Implementation of the guidelines squarely lie on the shoulders of practitioners like doctors, nurses and medical technologists who take part in insertion of catheters, individuals responsible for surveillance and mitigation of infections in the health-care facilities, and those who take part in home based cares (Pittet, Tarara and Wenzel 1994, p.1600). Catheters that are impregnated with antimicrobial agents decreases hospital costs that are associated with treating catheter related blood stream infections. However, some additional acquisition costs do come with the use of catheter that is coated with antimicrobial agents. Intervention like education has inherent costs that are attributed to it (Rello, Ochagavia and Sabanes 2000, p.1029).
This Guideline is known to have achieved its results only when aseptic techniques are used while inserting the catheters, when those handling the catheter observe proper hand hygiene, when proper surveillance is done to monitor the catheter sites, when catheter tips are not routinely cultured, and when patients are encouraged to report any changes in their catheter site to the health care provider (Pearson 1996, p.264). All this will help in reducing blood stream infections brought about by the use of the catheters (Kluger and Maki 1999, p.514). Trained health care workers should also ensure that proper hygienic conditions are observed when handling the catheter.
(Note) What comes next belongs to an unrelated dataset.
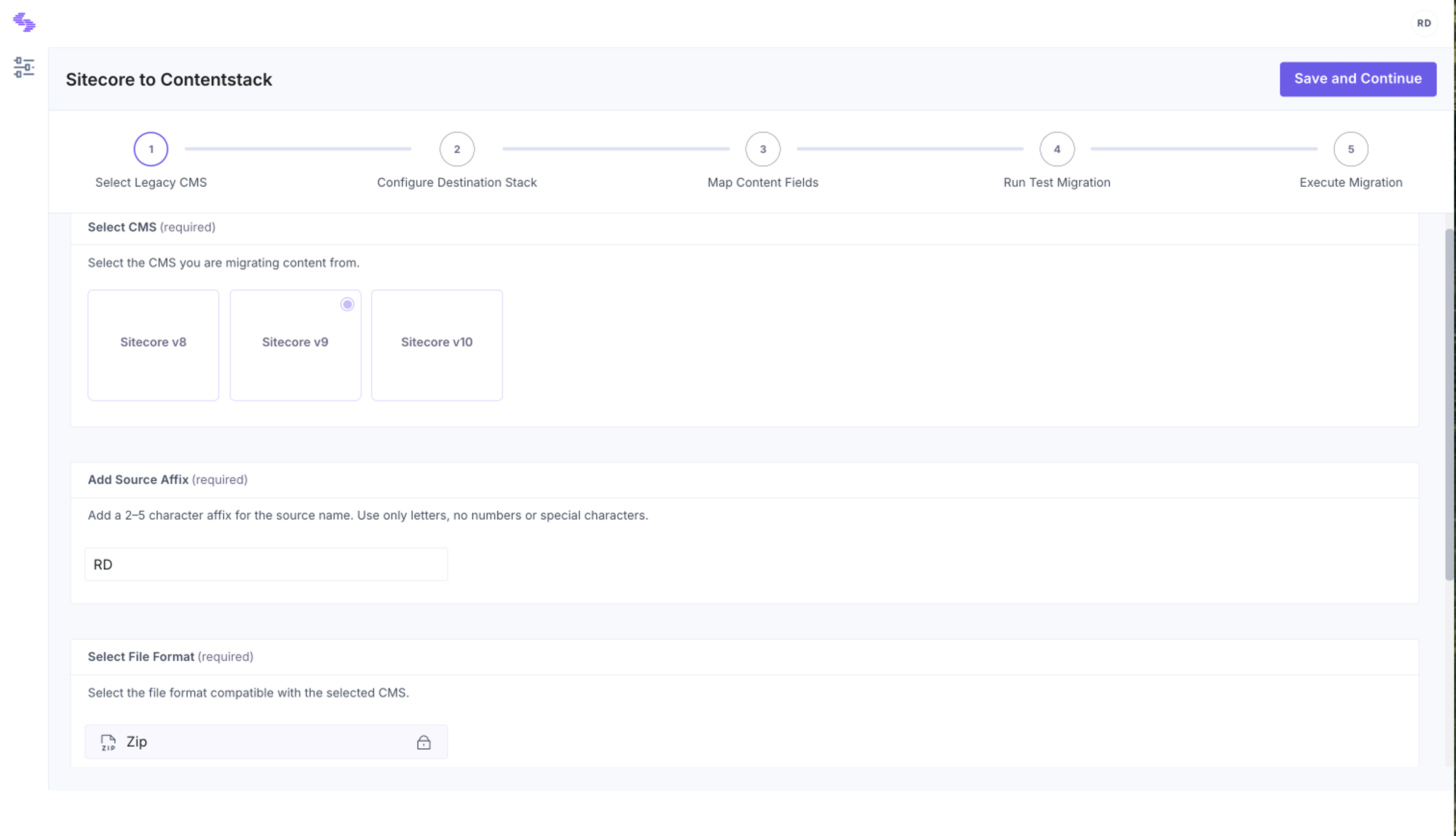The image size is (1456, 836).
Task: Choose the Sitecore v8 card
Action: 153,345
It is the work of hospital infection control practice advisory committee to collect outcome data, analyze it and make changes based on the results.
Technologies for prevention of central venous catheter related blood stream infections.
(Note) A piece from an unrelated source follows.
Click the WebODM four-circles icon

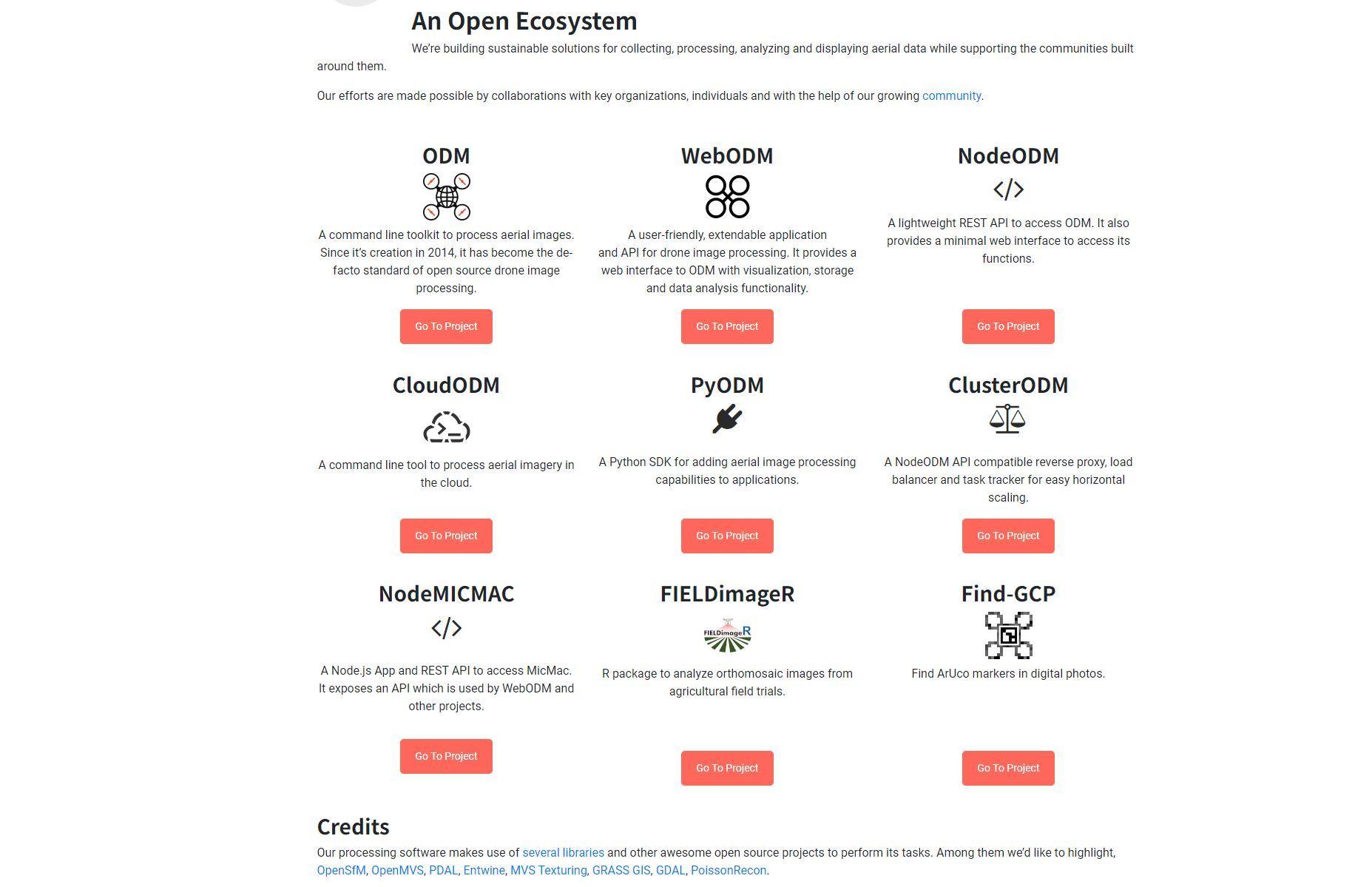pyautogui.click(x=727, y=197)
*Adapted from the Centers for Disease Control and Prevention guidelines for the prevention of intravascular catheter-related infections.
Conclusion
To ensure that blood stream infections do not result from the use of catheters, it is pertinent that the physicians, nurses, and medical technologists ensure that the hospital set-up is aseptic. The medical staff should also undergo intensive training on how to handle the catheters. Of the variety of the evidence based practices that have been proposed to help in reducing catheter related blood stream infections, the following interventions should be prioritized if blood stream infections are supposed to be curbed: use of chlorhexidine in ensuring the surfaces of skin is aseptic, education of the health expert on good practices during catheterization, ensuring maximal sterile barriers, use of antibiotics to counter the incidence of Nosocomial infections, and ensuring that hands of people handling the catheter are properly washed.
Recommendations
O’Grady et al guidelines enjoy the support of well designed, experimental and epidemiological studies hence strongly recommended for implementation. The guidelines also have strong theoretical rationale. However, the guidelines represent unresolved issues with scanty evidence and no unanimity in their efficacy.
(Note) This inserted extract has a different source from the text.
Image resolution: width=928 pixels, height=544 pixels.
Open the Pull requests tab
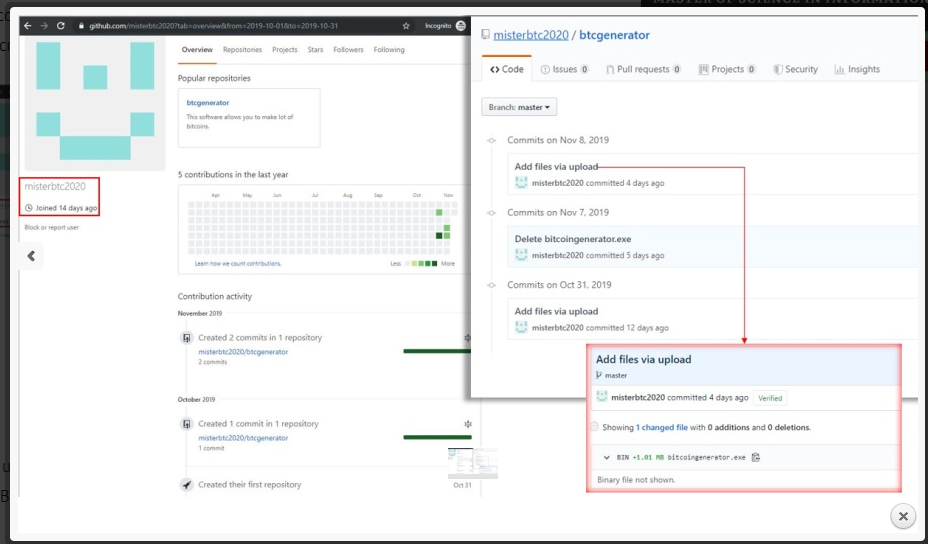(x=643, y=69)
Mermel evidence from the meta-analysis is well designed and has stringent review criteria. The review criterion is at least met by evidence from one randomized controlled trial. The meta-analysis had evidence from at least a randomized controlled trial with criterion change. It had a well designed clinical trial without randomization. Evidence was also derived from expert committee report, descriptive studies, and opinions from with clinical experience.
Health care workers adherence to what is taught should periodically be assessed. Nursing staff in the ICU should be appropriate to avoid the risks of catheter related blood stream infections. Catheter tips should not be routinely cultured. Patients should report to their health care provider of any change in the catheter site or any discomfort they feel. Catheter tips should be monitored visually through the intact dressing regularly.